Molecular Cell: A Regulatory Module Controlling Homeostasis of a Plant Immune Kinase (2018) | Publications from The Sainsbury Laboratory | Scoop.it

Plant pattern recognition receptors (PRRs) perceive microbial and endogenous molecular patterns to activate immune signaling. The cytoplasmic kinase BIK1 acts downstream of multiple PRRs as a rate-limiting component, whose phosphorylation and accumulation are central to immune signal propagation. Previous work identified the calcium-dependent protein kinase CPK28 and heterotrimeric G proteins as negative and positive regulators of BIK1 accumulation, respectively. However, mechanisms underlying this regulation remain unknown. Here we show that the plant U-box proteins PUB25 and PUB26 are homologous E3 ligases that mark BIK1 for degradation to negatively regulate immunity.

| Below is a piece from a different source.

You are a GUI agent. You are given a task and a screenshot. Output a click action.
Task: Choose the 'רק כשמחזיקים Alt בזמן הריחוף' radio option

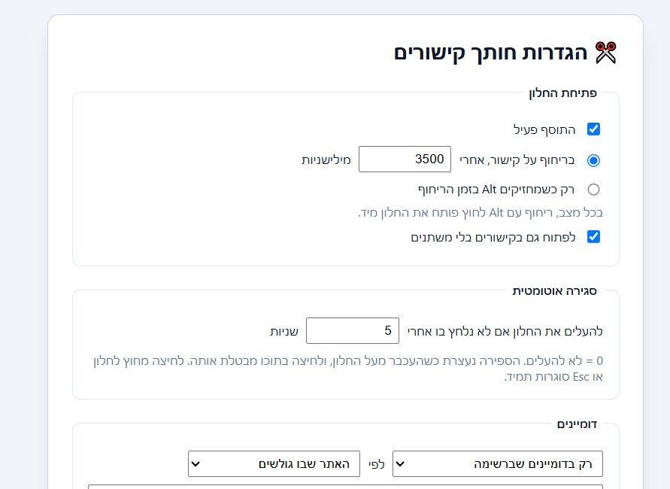point(593,190)
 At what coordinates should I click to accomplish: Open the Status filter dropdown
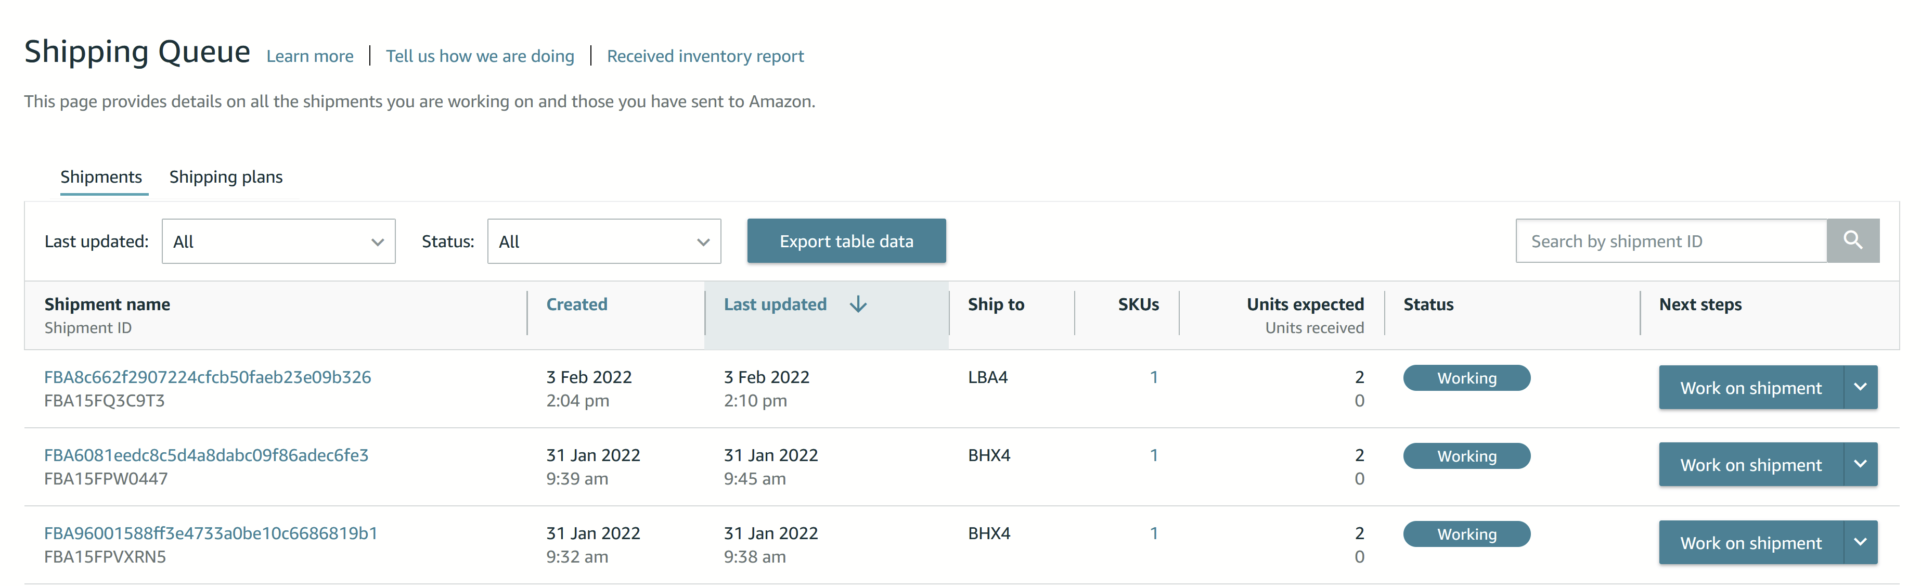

We demonstrate that the heterotrimeric G proteins inhibit PUB25/26 activity to stabilize BIK1, whereas CPK28 specifically phosphorylates conserved residues in PUB25/26 to enhance their activity and promote BIK1 degradation. Interestingly, PUB25/26 specifically target non-activated BIK1, suggesting that activated BIK1 is maintained for immune signaling. Our findings reveal a multi-protein regulatory module that enables robust yet tightly regulated immune responses.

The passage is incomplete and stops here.